PASSAGE SHOWN:
━━━━━━━━━━━━━━━━━━━━━━━━━━━━━━
Took the car into a friend to find out why the engine rode so rough. He fixed the issue but I told him I wanted to do the work on the car so he set the idle speed really high so i could drive it home and then take out the distributer and set the points and then place it back in.

I set the points and place the engine on TDC. I placed the distributer roter pointed at the #1socket on the dist cap. Did I do that correct or does it need to point somewhere else?

I did try to start the car after putting it all back together and it almost/ wanted to start but it just kinda putters out when you turn the key and it gave 2 putts before dieing.... Id call my friend but hes at the track today haha.
 
I set the points and place the engine on TDC.

If you are referring to #1 cylinder, that is correct as long as you have it on the compression stroke.
 
Ah actually i pointed the roter towards the #1 tower on the cap.. like this.

IMG_00081.jpg


So I should be pointed at the actual cylinder and not the caps #1 plug? Sorry just want to make sure :p :newb:

EDIT: Don't mind the position its all lose atm.
 
sounds correct, you may need to adjust the timing to abit to get it started before you put a timing light on it, to adjust the timing just turn the distributor with the hold down bolt sightly loose (don't take the distributor back out)

when cleaning the points where they ever adjusted? typically If I remember correctly the point gap should be 1/2 of the plug gap which is about 0.017-0.023"

did you set point gap with the reluctor at its highest point?
 
Ah actually i pointed the roter towards the #1 tower on the cap.. like this.

IMG_00081.jpg


So I should be pointed at the actual cylinder and not the caps #1 plug? Sorry just want to make sure :p :newb:

EDIT: Don't mind the position its all lose atm.

my haynes manual shows the rotor to be facing the way you have it
 
sounds correct, you may need to adjust the timing to abit to get it started before you put a timing light on it, to adjust the timing just turn the distributor with the hold down bolt sightly loose (don't take the distributor back out)

when cleaning the points where they ever adjusted? typically If I remember correctly the point gap should be 1/2 of the plug gap which is about 0.017-0.023"

did you set point gap with the reluctor at its highest point?

Yup I set it to .020. I had turned the dist with the hold down bolt directly in the center. I will move it a bit to the left and see what happens since it wanted to start but just couldnt quite make it.
 
Ah actually i pointed the roter towards the #1 tower on the cap.. like this.

IMG_00081.jpg


So I should be pointed at the actual cylinder and not the caps #1 plug? Sorry just want to make sure :p :newb:

EDIT: Don't mind the position its all lose atm.

Pointing it to #1 is fine as long as #1 cylinder is on the compression stroke and not exhaust stroke. And as stated you may need to turn it slightly one way or the other to get it to run.
 
Yea i need to take it back out and double check to make sure im on compression and not the exhaust. Well back out to the garage I go. I really need to put a computer in the garage lol.
 
When I am setting up a motor for timing I usually will set point gap and dwell first, then set engine on the timing mark, 10 degrees or what ever you want you initial timing to be. Leave the distributor so you can turn it and place the cap and wires on and put the plug in the number one wire. Then turn your distributor and you will get a spark when the points open. Should leave you with timing pretty close, certainly close enough to run.
━━━━━━━━━━━━━━━━━━━━━━━━━━━━━━
RAW DATA:
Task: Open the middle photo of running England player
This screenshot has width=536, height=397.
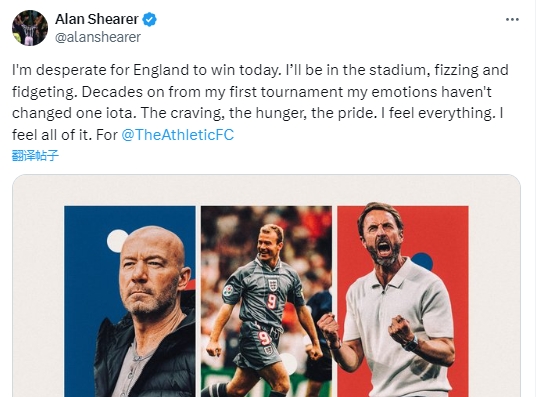Action: pyautogui.click(x=266, y=301)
━━━━━━━━━━━━━━━━━━━━━━━━━━━━━━
WORK TO DO:
**1)** In the forum thread on setting distributor points, what point gap does one reply suggest relative to the plug gap?
**2)** Copy the stretch of the forum thread from "Pointing it to" through "get it to run." word for word.

WORKED ANSWERS:
**1)** About half the plug gap, roughly 0.017-0.023".

**2)**
Pointing it to #1 is fine as long as #1 cylinder is on the compression stroke and not exhaust stroke. And as stated you may need to turn it slightly one way or the other to get it to run.